Malte Samtenschnieder

Mehr als zwei Stunden hat Fernsehkorrespondent Udo Lielischkies bei einer Lesung im Begegnungszentrum Druckerei über seine Erlebnisse in Russland gesprochen. Foto: Malte Samtenschnieder

Eigentlich war die Begegnung mit Udo Lielischkies viel mehr als eine Lesung. Ausgehend von seinem Buch „Im Schatten des Kreml – unterwegs in Putins Russland“ ließ der Autor das Publikum anekdotenreich daran teilhalben, was er von 1999 bis 2006 und dann noch einmal von 2012 bis 2018 in Russland erlebte. Die Jahre von 2006 bis 2012 spielten in diesem Zusammenhang keine Rolle. In dieser Zeit war Udo Lielischkies nämlich in den USA für das ARD-Studio in Washington im Einsatz.

Obwohl der Fernsehkorrespondent während seiner Arbeit in Russland profunde Einblicke in die Politik des Kreml erlangte, blieb ihm nach eigenen Angaben ein Interview mit Wladimir Putin verwehrt. Dass er das ARD-Studio Moskau von 2014 bis 2018 sogar leitete, habe nicht als Legitimation für ein Gespräch mit dem Machthaber gereicht. „Er hat sich prinzipiell nur mit Direktoren von ausländischen Fernsehsendern unterhalten“, sagte Udo Lielischkies.

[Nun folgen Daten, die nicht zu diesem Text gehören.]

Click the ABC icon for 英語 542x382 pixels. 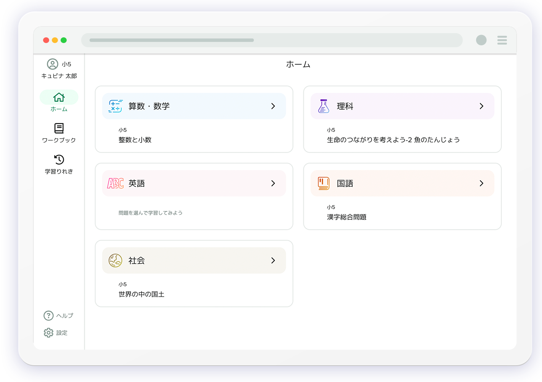(115, 184)
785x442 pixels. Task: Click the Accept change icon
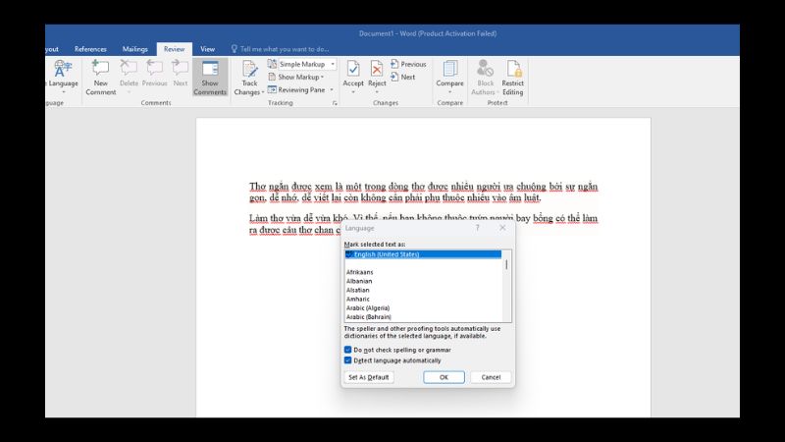pyautogui.click(x=353, y=71)
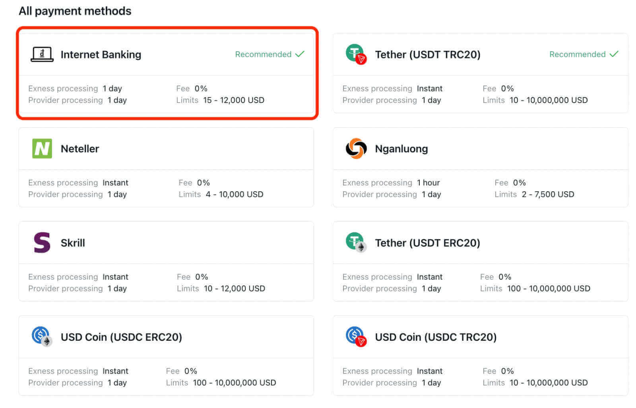Select the Nganluong circular logo icon
The image size is (636, 408).
[356, 148]
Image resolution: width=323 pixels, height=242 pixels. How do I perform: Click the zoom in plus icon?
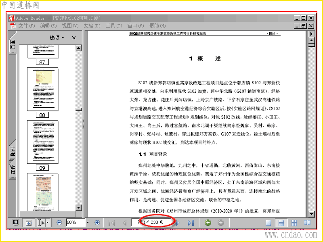click(x=97, y=223)
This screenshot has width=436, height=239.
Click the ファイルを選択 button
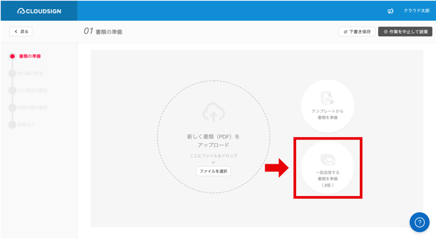pos(213,171)
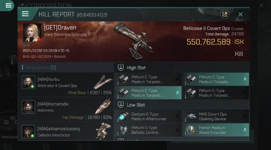Share the kill report externally

point(224,14)
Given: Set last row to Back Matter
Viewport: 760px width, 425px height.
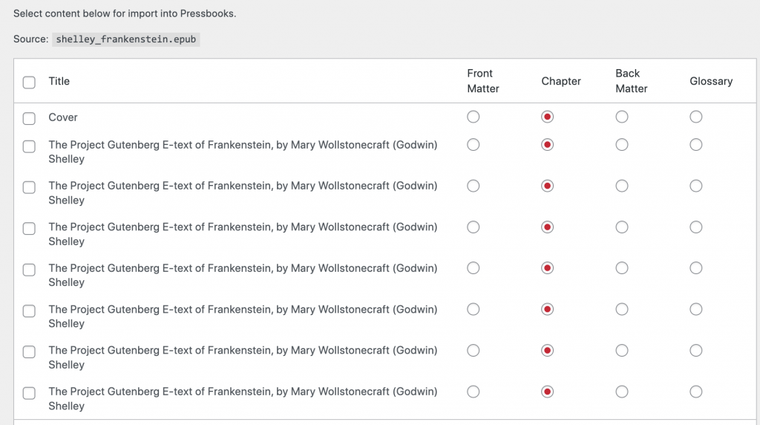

Begründet habe er das mit dem Wunsch, mit seinen Gesprächspartnern auf Augenhöhe sprechen zu können. Dahinter gesteckt habe aber etwas anderes: „Er hat darauf gebaut, dass die Senderverantwortlichen nicht so kritische Nachfragen stellen können, weil sie schlichtweg nicht über das Hintergrundwissen ihrer Reporter verfügen, die Tag für Tag – und das meist über längere Zeit – in Russland im Einsatz sind.“

Zwiegespräch mit dem Publikum

Während des mehr als zweistündigen Zwiegesprächs mit dem Publikum verband Udo Lielischkies Passagen aus seinem Buch, Anekdoten aus seinem Privatleben und Analysen der politischen Verhältnisse in Russland seit der Jahrtausendwende zu einem unterhaltsamen Mix. So erfuhren die Zuhörer etwa, dass er seine spätere Frau Katja in der Anfangsphase seines Russland-Abenteuers kennenlernte, als diese versuchte, ihm das Leben und den Alltag in Moskau näherzubringen.

Auch eine Herleitung der Machtfülle Wladimir Putins durfte natürlich nicht fehlen. Sie gliederte sich in zwei Teilbereiche. „In seinen ersten beiden Amtszeiten als russischer Präsident hat Wladimir Putin davon profitiert, dass sich der Ölpreis mehr als verfünffacht hat“, sagte Udo Lielischkies. Das habe vielen Russen Wohlstand beschert.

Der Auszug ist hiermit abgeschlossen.